近期,AI编程助手出现性能下降趋势。经过两年稳步改进后,2025年多数核心模型达到质量平台期,最近似乎开始衰退。AI辅助下原本需5小时的任务,现在常需7-8小时或更久,有时甚至需回退使用旧版大语言模型。
Carrington Labs的CEO在预测分析风险模型开发中广泛使用LLM生成代码,团队设有沙箱用于无人工干预地创建、部署和运行AI生成代码,用于模型构建的特征提取。这提供了评估编程助手性能的独特视角。
新模型以更隐蔽的方式失败。过去AI编程助手的常见问题是语法差和逻辑缺陷,代码常因语法错误或结构问题失败,但可通过手动审查解决。
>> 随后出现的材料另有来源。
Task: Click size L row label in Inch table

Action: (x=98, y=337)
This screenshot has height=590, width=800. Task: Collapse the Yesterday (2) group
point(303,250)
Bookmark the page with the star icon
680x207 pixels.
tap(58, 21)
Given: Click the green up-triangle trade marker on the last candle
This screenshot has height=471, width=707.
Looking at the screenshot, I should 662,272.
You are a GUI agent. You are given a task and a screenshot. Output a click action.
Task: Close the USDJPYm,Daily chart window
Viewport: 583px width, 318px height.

然而,近期发布的LLM如GPT-5,失败方式更隐蔽:常生成看似成功运行、避免语法错误或明显崩溃的代码,但实际未按预期执行,通过移除安全检查、创建匹配格式的虚假输出或其他技术避免执行时崩溃。
开发者认为,这种隐性故障比崩溃更糟糕,缺陷输出常潜伏在代码中未被发现,直到后期才显现,造成混淆且更难捕获和修复。现代编程语言特意设计为快速且嘈杂地失败以避免此类问题。
一项简单测试案例验证了此问题。测试涉及Python代码加载数据框并查找不存在的列,代码无法成功运行,Python会生成易于理解的错误消息说明列缺失。将错误消息发送给九个不同版本的ChatGPT,主要是GPT-4和GPT-5变体,要求修复错误并仅返回完整代码。
由于问题是缺失数据而非代码,最佳答案应是直接拒绝或提供调试帮助的代码。对每个模型运行10次试验,将输出分类为有用(建议列可能缺失)、无用(仅重述问题)或适得其反(如创建虚假数据避免错误)。GPT-4在10次试验中均给出有用回答,三次忽略仅返回代码的指令,解释列可能缺失。